Okuma Metni:
---------------

Engin BAŞCI
Bir yılı daha geride bırakıyoruz.
Takvim yapraklarına göre ömür denen zamandan bir yaş daha alıyoruz.
Zaman değerli…
Geçmişe dönüp baktığımızda iki tarih çıkıyor önümüze.
Biri ortak yaşadığımız tarih, diğeri kişisel tarihimiz.
Kişisel tarihimizi aile albümleriyle de hatırlıyoruz.
O anlamda fotoğraf kareleri birer hazine değerinde.
Bu gerçeği ilk kez 1999 yılındaki Gölcük depreminde öğrendim.
Depremin ilk günleriydi.
TRT’deydim..
Özel deprem yayınındaydık.
Gölcük’teki durumu iki ekip halinde 4 muhabirle takip ettik.
Gürcan Arıtürk ve Selver Gözüaçık bir ekip, Murat Baykara ve ben diğer ekiptik.
72 saat çalışıyor nöbeti diğer ekibe bırakıyorduk.
7/24 yayındaydık.
Bir muhabir yayındayken diğeri yayın akışı için izlenim haberler toparlıyordu.
O olayı yaşadığımda izlenim haber yapma görevi bendeydi.
Yıkılan binaların enkazlarını dolaşıyordum.
Arama kurtarma çalışmaları tamamlanmıştı.
Enkazın birinde yıkıntıların ortasında ağlayan bir kadın gördüm.
Yanına yaklaştım.
Elinde bir fotoğraf albümü tutuyordu.
Albüme bakıp ağlıyordu.
Göğsüne bastırıyor, gözyaşları içinde fotoğraflara öpücükler konduruyordu.
Zorlanarak hayatımın en zor röportajlarından birini yaptım.
Üstünde bulunduğumuz enkaz kadının eviydi.
Kendisi enkaz altından çıkmıştı.
Eşi ve 3 çocuğundan ikisi o enkazda hayatını kaybetmişti.
Enkazda dolaşırken yıkıntılar arasında aile albümünü bulmuştu.
Elinde tuttuğu fotoğraf albümü o albümdü.
Ve o albüm onun en değerli hazinesiydi.
Sıkı sıkı sarılması da o yüzdendi.
Hüzünle yoğrulmuş tarifsiz bir sevgiyle birlikte sıkı sıkı tutuyordu.
Biliyordu ki o albüm olmasa kaybettiği eşi ve iki çocuğunun yüzü zamanla silikleşecekti.

---------------

Çıkarılan veri girdileri
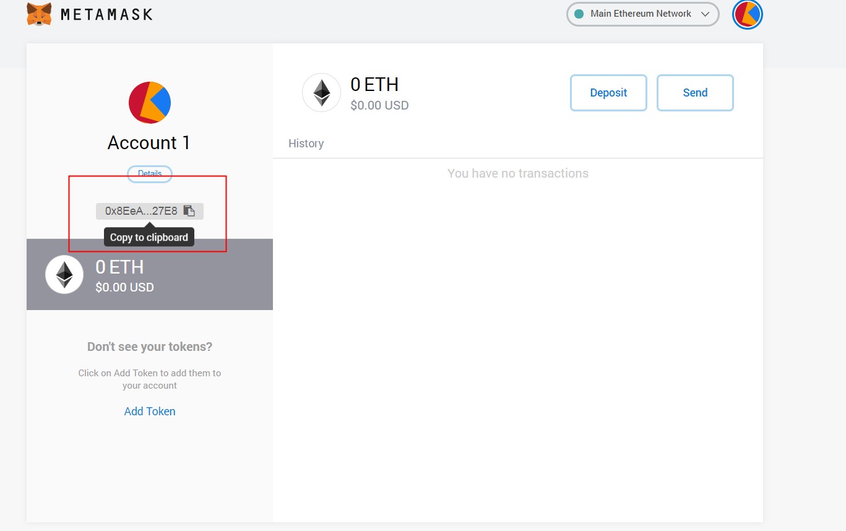This screenshot has height=531, width=846.
Task: Click the Copy to clipboard tooltip
Action: click(149, 238)
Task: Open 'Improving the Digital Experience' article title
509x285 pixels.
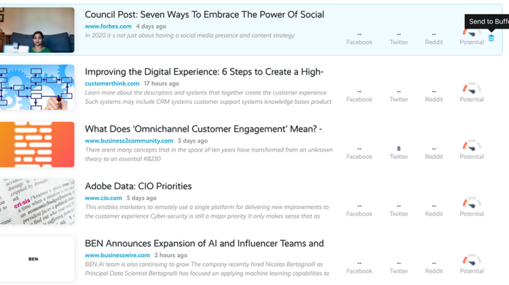Action: point(204,72)
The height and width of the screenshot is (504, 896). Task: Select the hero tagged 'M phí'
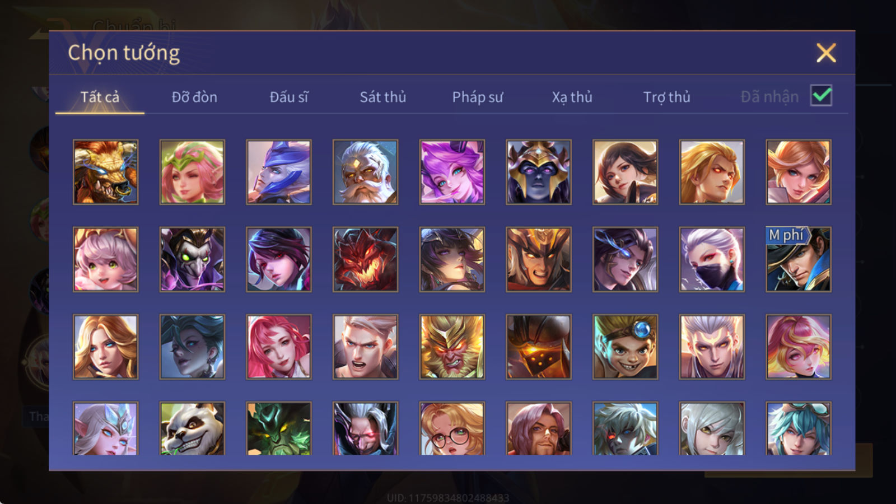click(x=799, y=259)
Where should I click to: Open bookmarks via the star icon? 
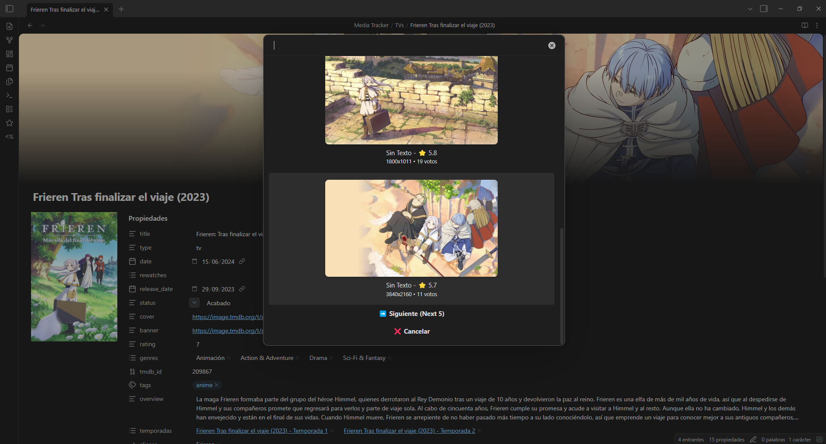click(x=9, y=123)
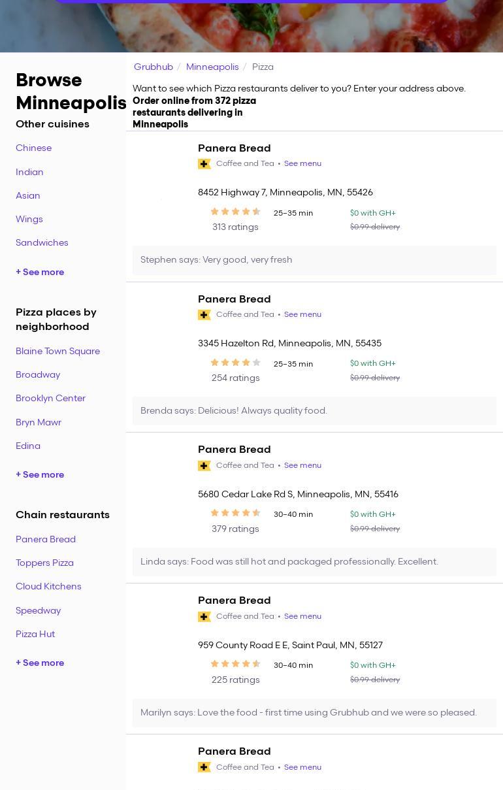Click Stephen's review snippet
The width and height of the screenshot is (503, 790).
pos(216,259)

---------------

Yapılacak İşler:
1: Okuma metnindeki "Üstünde bulunduğumuz enkaz kadının eviydi." cümlesini İngilizceye çevirin.
2: Lütfen okuma metninden "Biri ortak yaşadığımız" sözcüklerini içeren yerle başlayıp "izlenim haberler toparlıyordu." ile biten bölümü birebir çıkarın.
Liste, okuma metninden ayrı bir malzemedir.

Alıştırma Çözümleri:
1: The rubble we were standing on was the woman's home.

2:
Biri ortak yaşadığımız tarih, diğeri kişisel tarihimiz.
Kişisel tarihimizi aile albümleriyle de hatırlıyoruz.
O anlamda fotoğraf kareleri birer hazine değerinde.
Bu gerçeği ilk kez 1999 yılındaki Gölcük depreminde öğrendim.
Depremin ilk günleriydi.
TRT’deydim..
Özel deprem yayınındaydık.
Gölcük’teki durumu iki ekip halinde 4 muhabirle takip ettik.
Gürcan Arıtürk ve Selver Gözüaçık bir ekip, Murat Baykara ve ben diğer ekiptik.
72 saat çalışıyor nöbeti diğer ekibe bırakıyorduk.
7/24 yayındaydık.
Bir muhabir yayındayken diğeri yayın akışı için izlenim haberler toparlıyordu.